Astrid Benedek has been the Associate Director of the Middle East Institute since December 2003. Holder of an M.A. from Columbia’s School of International and Public Affairs (SIPA) and a B.A. in Middle East and African Studies from Georgetown University, she previously spent 12 years in the not-for-profit sector managing international education programs, including teacher-training programs in the Former Soviet Union for the Open Society Institute.


Kathryn Spellman Poots

Academic Program Director
kp2692@columbia.edu

Kathryn Spellman Poots is a member of the Faculty at Columbia University and the Aga Khan University's Institute for the Study of Muslim Civilizations (AKU-ISMC) in London. She is the Academic Program Director for the MA in Islamic Studies and the dual degree program in Islamic Studies and Muslim Cultures with AKU-ISMC. Kathryn convenes Columbia's MA core course: Foundation to Islamic Studies and Muslim Societies.
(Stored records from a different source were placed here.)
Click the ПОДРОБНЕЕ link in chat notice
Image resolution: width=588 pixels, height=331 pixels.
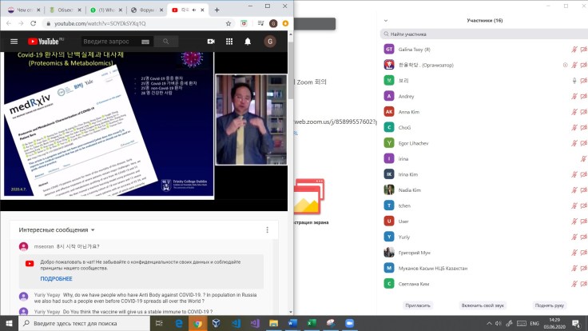[56, 278]
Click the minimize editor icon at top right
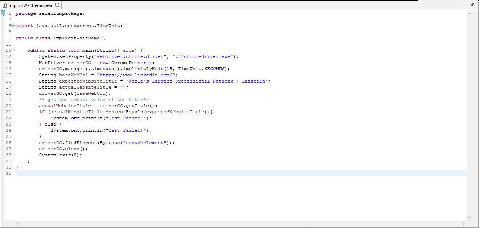 pyautogui.click(x=464, y=3)
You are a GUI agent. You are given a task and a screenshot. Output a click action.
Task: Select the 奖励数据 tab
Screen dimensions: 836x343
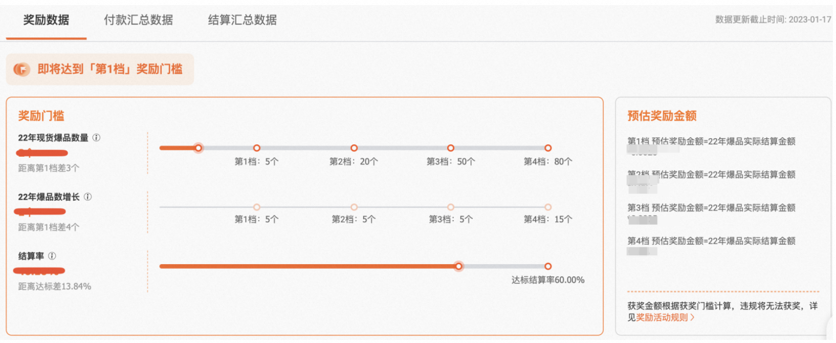coord(46,20)
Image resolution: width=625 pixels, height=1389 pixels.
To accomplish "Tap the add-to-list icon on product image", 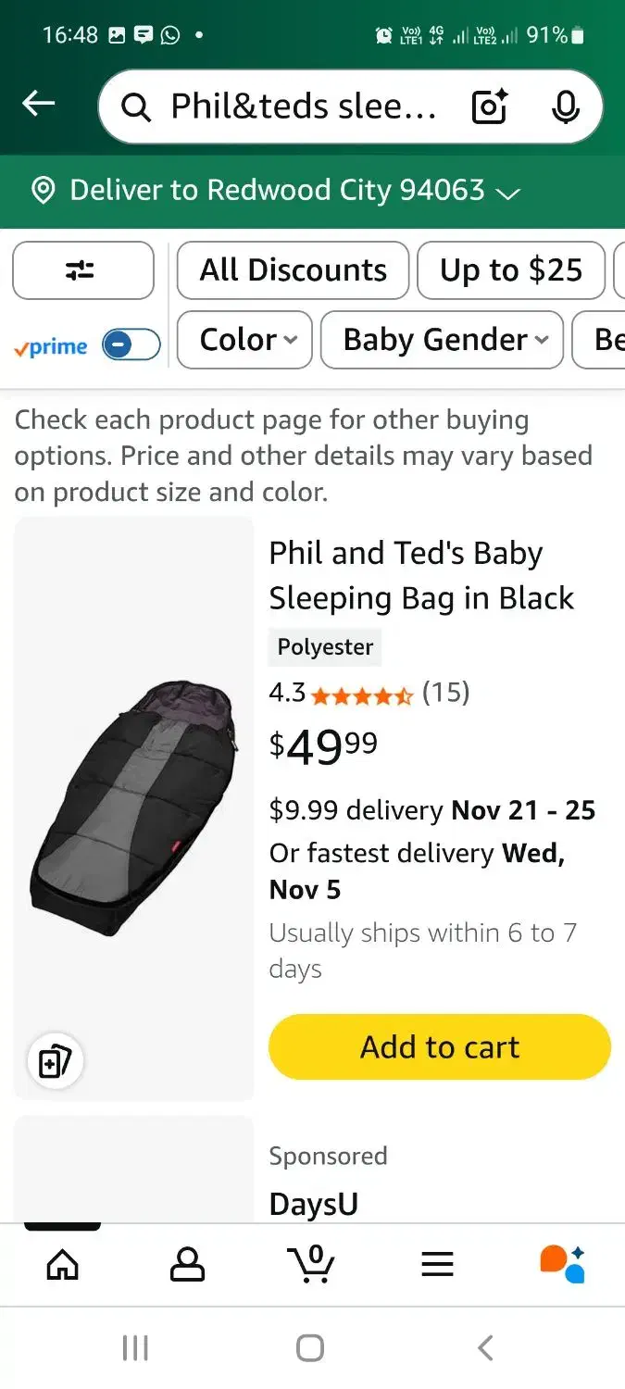I will coord(56,1061).
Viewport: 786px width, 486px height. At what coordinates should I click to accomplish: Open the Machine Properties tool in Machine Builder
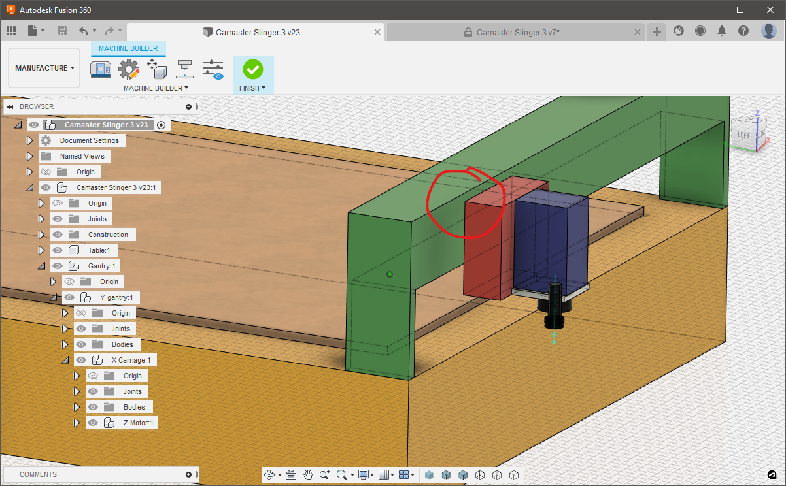pyautogui.click(x=101, y=69)
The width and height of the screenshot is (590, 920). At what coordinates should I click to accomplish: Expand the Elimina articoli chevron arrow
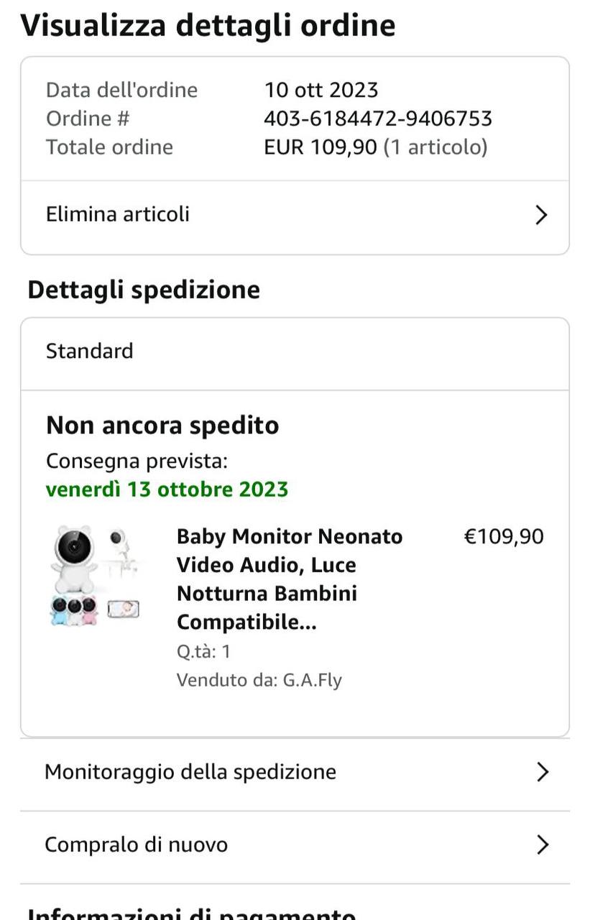pos(542,215)
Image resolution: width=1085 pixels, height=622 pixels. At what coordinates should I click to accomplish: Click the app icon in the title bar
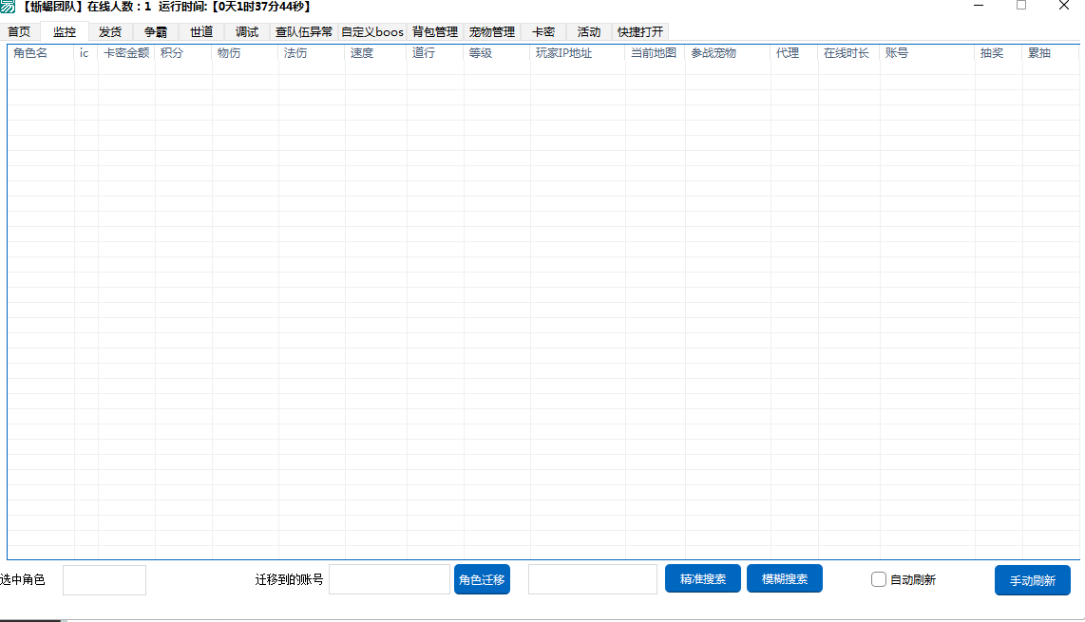[x=8, y=7]

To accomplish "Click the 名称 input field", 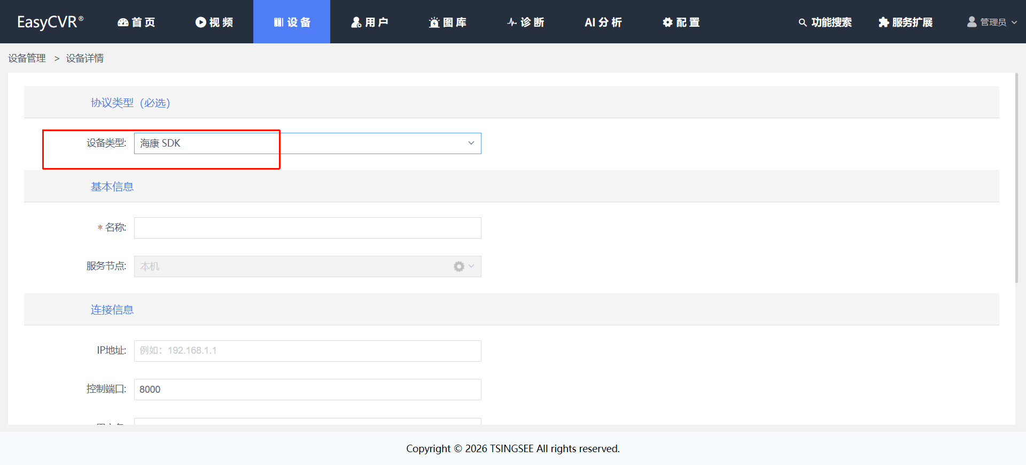I will (307, 228).
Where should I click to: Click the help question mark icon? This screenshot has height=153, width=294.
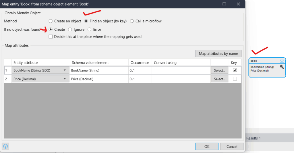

Her research interests include Muslims in Europe and North America, the Iranian diaspora, transnational migration and gender studies.

Her publications include the monograph: Religion and Nation: Iranian Local and Transnational Networks in Britain (Berghahn, Oxford and New York, 2005); the co-edited volumes: Gender, Governance & Islam: Women, Islam and the State Revisited (Edinburgh University Press, 2018); The Political Aesthetics of Global Protest: The Arab Spring and Beyond (Edinburgh University Press, 2016) and Ethnographies of Islam: Ritual Performances and Everyday Practices (Edinburgh University Press, 2014); and book chapters:  “Second-Generation Muslims and the Making of British Shi’ism” in Kasinitz, P. & Bozorgmehr, M. (eds.) Growing Up Muslim in Europe and North America, Routledge; and Spellman Poots, K. & Gholami, R. (2018) “Iranians in Great Britain: Integration, Cultural Production and Challenges of Identity” in Mobasher, M. (ed.) Iranians in Diaspora: Comparative Perspective on Iranian Immigrants in the United States, Canada, Australia, and Europe, University of Texas Press.

Kathryn consults for organizations that focus on the rights and experiences of refugees and minority groupings, including the UNHRC (Geneva), UNESCO (Paris) and London Detainee Support Group.